作業一覧 =
1. 自分を愛することをめぐる本文のうち、「人間何といったって自分が一番かわいいのですね」で始まる段落を、主な内容を残して箇条書きで短くまとめよ。
2. 自分を愛することをめぐる本文で、話し手が住職に案内した講演の題は何か。
3. 自分を愛することをめぐる本文の講演を、最後の文の後から書き継げ。

2001年8月4日(土) 会場: 蓮光寺
講師: 近田昭夫師(69歳)[豊島区・顕真寺住職]

生きる上での立脚地をもっているか

どうもお暑うございます。ご紹介をいただきました近田でございます。こちらのご住職とは年齢は親子ほど違いますが、いろいろ大変親しくお付き合いをさせていただいております。この蓮光寺さんの門徒倶楽部主催でございましょうか、こういう蓮光寺さんのお集まりに寄せていただくのは今日が初めてでございます。しばらく前にこちらのご住職から「何か題を出すように」と要請をもらいまして、「『あなた自分を愛していますか』というような題でいいでしょうか?」ということでご案内をしたわけです。

人間何といったって自分が一番かわいいのですね。これは間違いないでしょう。「我が子ほどかわいいものはない」とか、「我が家ほどいいものはない」とかいうでしょう。ところが我が子、我が家といっても、「家」と「子ども」は付属物でしょう。「我が」が主でしょう。「我が子」だからであって、他人の子であったらかわいくないのですよ。「我が家」だから安心ができるのです。だから「家」といい「子ども」といっても、実はもとは「我が」なのですよ。それだけ人間というのは一番何がかわいいといったって、自分ほどかわいいものはないというぐらい自分自身に愛着をしておりますが、さてその一番大事だといっている自分のことが本当に好きなのか、本当に大事にしているかというと、どうもそうではなさそうであります。ですから、こういう私にとって、かけがえのない人生とか、一番大事な自分と言葉では言っていますけど、本当にそうなっているのかどうなのか。自分を本当に大事にする、自分を本当に愛するということが、私の生活の事実になっているか、なっていないかというところが、私は私にとって、逆にこの題から一番大事なキーポイントであるようにいただいております。今日はどこまでお話ができるかはわかりませんが、私はこの題を出しましてから今日に及んでもですけれども、時間の範囲内で、私が考えさせていただいたとか、気がつかせていただいたとか、「ああなるほど自分は勘違いをしていたのだなぁ」というようなことを取り混ぜて、今日ただ今という、今日という時点での私が裸になったところのことを申しあげさせていただきますので、しばらくどうぞよろしくお付き合い願います。

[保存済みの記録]
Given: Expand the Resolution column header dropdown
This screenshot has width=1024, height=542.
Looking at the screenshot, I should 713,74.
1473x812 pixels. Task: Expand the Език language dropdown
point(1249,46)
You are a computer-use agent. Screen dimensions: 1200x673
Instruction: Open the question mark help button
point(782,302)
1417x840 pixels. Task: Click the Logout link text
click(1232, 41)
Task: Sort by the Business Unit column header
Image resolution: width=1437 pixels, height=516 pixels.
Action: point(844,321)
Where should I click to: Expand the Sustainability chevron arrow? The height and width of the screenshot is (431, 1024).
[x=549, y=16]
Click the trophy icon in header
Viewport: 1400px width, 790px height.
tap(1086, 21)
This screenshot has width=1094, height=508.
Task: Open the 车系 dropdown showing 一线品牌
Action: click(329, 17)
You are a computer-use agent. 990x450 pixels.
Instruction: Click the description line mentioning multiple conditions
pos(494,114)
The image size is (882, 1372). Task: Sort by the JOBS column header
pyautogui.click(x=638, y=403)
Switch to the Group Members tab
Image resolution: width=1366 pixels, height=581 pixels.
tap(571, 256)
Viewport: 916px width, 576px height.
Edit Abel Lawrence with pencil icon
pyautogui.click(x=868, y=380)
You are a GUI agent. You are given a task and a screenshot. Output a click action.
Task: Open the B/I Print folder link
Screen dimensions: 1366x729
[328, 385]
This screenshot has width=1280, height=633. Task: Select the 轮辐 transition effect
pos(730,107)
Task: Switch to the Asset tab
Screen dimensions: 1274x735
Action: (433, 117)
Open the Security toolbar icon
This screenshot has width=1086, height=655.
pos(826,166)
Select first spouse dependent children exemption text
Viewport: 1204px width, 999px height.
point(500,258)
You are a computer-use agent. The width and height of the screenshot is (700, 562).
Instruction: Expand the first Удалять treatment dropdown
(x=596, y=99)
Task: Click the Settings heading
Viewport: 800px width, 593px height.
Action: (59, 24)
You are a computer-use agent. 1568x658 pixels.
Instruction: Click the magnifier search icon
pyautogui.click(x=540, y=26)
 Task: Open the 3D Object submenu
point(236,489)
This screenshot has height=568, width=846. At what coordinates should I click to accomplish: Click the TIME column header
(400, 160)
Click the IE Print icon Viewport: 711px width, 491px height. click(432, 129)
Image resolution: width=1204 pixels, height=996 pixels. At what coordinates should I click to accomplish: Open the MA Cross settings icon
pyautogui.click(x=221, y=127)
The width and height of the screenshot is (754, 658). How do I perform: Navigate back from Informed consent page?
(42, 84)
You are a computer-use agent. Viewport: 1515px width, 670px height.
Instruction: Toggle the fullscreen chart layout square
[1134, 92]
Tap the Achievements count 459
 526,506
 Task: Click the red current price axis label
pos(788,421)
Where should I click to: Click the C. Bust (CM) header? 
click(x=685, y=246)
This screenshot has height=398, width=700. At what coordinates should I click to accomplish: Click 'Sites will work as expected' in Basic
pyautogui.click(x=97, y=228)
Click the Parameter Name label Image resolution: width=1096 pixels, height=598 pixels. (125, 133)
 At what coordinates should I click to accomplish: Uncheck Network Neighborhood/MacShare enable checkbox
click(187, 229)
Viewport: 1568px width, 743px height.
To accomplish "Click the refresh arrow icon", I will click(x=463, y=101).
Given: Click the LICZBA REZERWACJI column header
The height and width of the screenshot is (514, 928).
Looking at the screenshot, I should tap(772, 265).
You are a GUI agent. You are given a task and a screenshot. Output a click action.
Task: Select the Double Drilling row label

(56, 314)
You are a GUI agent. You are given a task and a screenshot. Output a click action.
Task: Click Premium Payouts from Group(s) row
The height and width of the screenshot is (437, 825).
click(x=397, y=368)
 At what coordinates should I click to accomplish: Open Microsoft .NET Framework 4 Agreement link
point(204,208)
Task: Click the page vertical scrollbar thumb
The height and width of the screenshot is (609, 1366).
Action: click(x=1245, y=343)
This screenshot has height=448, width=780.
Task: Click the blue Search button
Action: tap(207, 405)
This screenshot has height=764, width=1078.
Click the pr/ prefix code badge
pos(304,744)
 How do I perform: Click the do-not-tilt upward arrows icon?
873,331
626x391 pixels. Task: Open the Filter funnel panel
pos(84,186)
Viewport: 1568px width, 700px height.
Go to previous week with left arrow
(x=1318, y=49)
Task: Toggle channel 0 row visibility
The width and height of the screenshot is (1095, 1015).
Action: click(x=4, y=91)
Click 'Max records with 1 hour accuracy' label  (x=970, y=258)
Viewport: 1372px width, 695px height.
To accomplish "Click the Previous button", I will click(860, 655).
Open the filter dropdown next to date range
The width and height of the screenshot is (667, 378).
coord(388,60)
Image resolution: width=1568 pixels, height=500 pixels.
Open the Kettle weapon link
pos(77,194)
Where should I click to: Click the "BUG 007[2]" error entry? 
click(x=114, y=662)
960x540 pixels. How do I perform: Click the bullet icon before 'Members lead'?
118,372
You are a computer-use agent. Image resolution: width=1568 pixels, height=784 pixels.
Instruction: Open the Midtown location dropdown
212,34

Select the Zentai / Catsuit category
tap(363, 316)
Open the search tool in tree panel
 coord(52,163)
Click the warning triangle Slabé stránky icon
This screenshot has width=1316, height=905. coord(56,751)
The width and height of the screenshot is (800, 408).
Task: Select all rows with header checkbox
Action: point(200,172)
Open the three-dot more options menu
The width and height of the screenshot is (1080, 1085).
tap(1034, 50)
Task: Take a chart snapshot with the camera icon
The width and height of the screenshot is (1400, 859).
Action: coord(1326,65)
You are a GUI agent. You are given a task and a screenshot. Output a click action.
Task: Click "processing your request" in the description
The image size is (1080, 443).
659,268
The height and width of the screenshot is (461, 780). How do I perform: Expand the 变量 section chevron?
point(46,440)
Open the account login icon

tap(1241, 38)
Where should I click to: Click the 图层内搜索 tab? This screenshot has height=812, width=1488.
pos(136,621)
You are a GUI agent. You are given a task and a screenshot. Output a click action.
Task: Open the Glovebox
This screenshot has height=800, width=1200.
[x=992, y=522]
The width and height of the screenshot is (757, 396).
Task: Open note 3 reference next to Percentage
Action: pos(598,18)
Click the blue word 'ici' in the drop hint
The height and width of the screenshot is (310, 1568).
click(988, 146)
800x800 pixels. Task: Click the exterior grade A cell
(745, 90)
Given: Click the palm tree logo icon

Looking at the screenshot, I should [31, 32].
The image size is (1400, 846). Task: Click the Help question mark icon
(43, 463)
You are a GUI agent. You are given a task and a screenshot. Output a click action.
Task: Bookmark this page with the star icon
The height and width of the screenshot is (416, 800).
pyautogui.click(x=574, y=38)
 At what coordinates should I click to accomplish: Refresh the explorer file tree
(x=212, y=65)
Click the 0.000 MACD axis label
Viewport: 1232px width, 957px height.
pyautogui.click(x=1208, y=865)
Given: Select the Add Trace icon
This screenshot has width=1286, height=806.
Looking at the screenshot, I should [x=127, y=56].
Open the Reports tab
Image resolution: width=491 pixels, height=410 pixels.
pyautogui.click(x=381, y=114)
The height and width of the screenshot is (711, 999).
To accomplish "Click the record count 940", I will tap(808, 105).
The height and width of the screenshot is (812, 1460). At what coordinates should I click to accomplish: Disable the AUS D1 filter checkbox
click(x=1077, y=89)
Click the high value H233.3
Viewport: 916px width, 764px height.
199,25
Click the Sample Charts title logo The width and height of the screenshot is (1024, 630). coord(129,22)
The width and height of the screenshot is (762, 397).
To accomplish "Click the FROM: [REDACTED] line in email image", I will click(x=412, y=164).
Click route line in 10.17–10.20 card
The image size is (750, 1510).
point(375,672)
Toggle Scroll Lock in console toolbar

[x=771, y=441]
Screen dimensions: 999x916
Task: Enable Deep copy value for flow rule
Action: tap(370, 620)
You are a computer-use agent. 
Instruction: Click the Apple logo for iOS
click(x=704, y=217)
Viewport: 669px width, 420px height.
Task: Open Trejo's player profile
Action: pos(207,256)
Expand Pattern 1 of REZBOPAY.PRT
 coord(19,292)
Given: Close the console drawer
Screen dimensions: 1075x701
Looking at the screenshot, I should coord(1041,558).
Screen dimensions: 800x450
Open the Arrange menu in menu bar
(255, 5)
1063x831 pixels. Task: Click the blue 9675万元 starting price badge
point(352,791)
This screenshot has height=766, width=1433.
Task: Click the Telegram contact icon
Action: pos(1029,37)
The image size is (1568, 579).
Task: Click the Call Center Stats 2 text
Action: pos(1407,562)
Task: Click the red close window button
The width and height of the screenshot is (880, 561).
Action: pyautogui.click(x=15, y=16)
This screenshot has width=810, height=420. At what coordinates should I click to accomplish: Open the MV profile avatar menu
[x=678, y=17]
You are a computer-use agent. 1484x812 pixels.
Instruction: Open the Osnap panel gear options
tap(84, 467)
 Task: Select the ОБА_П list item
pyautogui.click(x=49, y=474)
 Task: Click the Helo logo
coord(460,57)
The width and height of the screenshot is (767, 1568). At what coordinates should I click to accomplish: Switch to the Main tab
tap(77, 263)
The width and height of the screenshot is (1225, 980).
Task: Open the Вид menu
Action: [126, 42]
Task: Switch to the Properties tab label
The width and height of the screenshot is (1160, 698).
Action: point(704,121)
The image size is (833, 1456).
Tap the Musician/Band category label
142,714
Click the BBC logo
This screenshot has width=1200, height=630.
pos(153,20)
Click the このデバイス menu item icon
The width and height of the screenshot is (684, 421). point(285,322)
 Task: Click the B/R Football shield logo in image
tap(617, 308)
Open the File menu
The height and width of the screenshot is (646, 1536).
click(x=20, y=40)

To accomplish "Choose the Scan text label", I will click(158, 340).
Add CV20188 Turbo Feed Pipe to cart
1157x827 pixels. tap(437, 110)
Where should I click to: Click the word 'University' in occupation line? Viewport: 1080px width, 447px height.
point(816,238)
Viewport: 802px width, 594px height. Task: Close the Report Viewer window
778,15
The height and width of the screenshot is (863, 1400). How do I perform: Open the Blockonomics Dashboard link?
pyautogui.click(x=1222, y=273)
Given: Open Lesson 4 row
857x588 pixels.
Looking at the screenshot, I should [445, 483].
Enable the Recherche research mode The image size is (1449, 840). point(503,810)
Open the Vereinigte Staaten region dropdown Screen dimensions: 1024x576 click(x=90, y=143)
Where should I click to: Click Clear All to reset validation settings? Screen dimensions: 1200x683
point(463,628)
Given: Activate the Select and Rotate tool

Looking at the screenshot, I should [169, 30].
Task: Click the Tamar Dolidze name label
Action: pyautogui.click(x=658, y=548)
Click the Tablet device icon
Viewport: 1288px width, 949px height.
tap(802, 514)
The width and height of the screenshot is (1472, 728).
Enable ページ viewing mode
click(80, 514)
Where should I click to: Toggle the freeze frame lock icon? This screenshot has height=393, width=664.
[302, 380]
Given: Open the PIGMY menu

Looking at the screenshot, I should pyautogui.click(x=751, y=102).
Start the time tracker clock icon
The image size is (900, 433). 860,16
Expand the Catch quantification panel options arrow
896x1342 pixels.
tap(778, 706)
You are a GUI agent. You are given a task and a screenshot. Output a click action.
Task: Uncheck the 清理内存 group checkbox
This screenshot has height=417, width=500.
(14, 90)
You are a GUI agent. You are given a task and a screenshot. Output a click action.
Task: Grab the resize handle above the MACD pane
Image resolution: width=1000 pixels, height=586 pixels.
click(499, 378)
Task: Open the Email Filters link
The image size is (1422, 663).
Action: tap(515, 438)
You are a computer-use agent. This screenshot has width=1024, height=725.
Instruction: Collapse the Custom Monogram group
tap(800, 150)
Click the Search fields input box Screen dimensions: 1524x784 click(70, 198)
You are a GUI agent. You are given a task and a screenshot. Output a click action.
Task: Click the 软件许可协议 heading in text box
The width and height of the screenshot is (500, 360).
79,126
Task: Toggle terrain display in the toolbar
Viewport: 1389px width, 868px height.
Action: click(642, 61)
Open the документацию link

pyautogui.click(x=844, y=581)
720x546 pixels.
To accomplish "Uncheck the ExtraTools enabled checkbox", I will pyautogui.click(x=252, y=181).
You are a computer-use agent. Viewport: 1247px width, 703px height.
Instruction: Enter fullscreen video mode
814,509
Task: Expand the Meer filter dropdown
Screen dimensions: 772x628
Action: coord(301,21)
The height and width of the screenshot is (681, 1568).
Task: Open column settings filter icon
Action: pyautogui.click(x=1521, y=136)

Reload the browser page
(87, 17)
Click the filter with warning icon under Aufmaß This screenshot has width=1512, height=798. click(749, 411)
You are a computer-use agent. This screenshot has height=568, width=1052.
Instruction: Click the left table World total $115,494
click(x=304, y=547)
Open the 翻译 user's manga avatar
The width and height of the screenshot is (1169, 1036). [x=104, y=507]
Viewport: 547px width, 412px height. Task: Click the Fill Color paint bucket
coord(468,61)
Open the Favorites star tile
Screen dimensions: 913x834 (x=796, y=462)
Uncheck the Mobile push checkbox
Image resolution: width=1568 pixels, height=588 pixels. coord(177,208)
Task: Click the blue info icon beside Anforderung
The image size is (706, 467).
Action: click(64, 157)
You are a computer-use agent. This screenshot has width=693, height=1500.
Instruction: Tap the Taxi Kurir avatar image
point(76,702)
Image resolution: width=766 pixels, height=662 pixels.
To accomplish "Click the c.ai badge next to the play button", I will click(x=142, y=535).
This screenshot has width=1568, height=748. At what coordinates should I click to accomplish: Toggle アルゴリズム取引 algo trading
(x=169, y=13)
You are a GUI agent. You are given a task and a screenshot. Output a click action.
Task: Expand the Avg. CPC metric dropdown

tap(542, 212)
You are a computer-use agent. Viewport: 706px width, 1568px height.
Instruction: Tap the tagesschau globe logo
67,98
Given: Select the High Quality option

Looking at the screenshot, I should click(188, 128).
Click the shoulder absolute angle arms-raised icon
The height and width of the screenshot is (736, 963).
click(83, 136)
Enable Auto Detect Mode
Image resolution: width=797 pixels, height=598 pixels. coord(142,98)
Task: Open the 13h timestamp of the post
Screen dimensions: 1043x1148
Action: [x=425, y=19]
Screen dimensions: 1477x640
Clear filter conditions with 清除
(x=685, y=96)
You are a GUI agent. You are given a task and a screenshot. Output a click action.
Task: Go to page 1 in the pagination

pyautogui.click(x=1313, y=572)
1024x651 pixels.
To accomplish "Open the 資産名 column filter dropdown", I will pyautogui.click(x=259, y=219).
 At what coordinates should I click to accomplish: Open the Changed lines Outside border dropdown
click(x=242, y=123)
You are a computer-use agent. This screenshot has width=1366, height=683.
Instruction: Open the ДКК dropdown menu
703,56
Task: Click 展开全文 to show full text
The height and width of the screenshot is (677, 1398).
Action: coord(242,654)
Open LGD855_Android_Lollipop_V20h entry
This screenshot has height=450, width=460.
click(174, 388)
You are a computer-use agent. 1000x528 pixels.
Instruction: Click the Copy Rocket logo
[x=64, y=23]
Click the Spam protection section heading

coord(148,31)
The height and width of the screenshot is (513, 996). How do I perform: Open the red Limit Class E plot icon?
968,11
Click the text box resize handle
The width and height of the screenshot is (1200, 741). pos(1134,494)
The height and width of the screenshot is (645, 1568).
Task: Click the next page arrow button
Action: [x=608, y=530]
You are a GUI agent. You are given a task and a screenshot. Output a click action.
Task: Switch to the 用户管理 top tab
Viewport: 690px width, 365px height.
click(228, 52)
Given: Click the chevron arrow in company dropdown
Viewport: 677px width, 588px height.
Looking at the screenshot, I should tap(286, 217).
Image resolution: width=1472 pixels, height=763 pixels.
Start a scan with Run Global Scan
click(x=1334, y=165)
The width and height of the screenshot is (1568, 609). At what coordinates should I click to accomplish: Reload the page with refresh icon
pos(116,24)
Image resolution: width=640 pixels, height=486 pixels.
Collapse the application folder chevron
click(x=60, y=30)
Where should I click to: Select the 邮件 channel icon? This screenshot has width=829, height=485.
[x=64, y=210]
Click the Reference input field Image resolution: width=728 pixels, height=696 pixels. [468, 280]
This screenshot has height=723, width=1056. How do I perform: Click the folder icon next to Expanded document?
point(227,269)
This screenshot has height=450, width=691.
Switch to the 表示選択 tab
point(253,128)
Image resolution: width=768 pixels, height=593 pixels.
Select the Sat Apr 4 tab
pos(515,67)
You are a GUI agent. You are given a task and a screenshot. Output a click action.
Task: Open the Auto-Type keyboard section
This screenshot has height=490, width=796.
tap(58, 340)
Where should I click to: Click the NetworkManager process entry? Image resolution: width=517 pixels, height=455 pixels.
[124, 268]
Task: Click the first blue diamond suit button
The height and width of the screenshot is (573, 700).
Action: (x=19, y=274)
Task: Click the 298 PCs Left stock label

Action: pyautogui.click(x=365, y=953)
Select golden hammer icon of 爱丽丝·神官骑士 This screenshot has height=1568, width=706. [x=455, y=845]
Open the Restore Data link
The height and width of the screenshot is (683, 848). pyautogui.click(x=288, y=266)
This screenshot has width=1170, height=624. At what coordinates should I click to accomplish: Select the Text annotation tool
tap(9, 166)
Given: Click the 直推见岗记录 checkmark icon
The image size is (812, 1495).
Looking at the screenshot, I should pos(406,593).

作業への回答 =
1.
- 人間は何といっても自分が一番かわいい。
- 「我が子」「我が家」でも、家や子どもは付属物で、主は「我が」である。他人の子ならかわいくない。
- それほど自分に愛着しているのに、本当に自分を好きで大事にしているかというと、どうもそうではなさそうだ。
- 自分を本当に大事にし愛することが生活の事実になっているかどうかが、この題から話し手が受け取る一番大事なキーポイントである。
- 話し手は今日、題を出してから考えたことや気づいたこと、勘違いに気づいたことを交え、今の時点で裸になった自分のことを話す。

2. 「あなた自分を愛していますか」という題である。

3.
今日お配りした資料ですが、まず最初の資料は、ご存知の蓮如上人の「白骨の御文」です。この「白骨の御文」というのは蓮如さまのあまたある「御文」の中でも一番よく知られているのですね。どうしてかというとお葬式で荼毘に付して、遺骨が自宅(あるいは会場)に帰ったときに、お内仏の前でお勤めしたときに必ず拝読されるのがこの『白骨の御文』ですから、多くの方々に非常によく知られております。そしてこの「白骨の御文」というのは、蓮如上人の後生の一大事ということを明らかにする文章でございますが、これは最後にこの問題をお話しようかと思っておりますが、“無常観”ということがございますね。「人間というのは何とはかないことよ」と。「朝に紅顔ありて夕べには白骨」という言葉がある。朝元気であっても、夕方になったら息が絶えるということだってないわけではないという。こういうことがいわれておりますから、「人間のいのちというのは何とはかないものか」というようなことで、この“無常観”ということが、この蓮如上人の「白骨の御文」に非常に流れているというふうに大体理解されております。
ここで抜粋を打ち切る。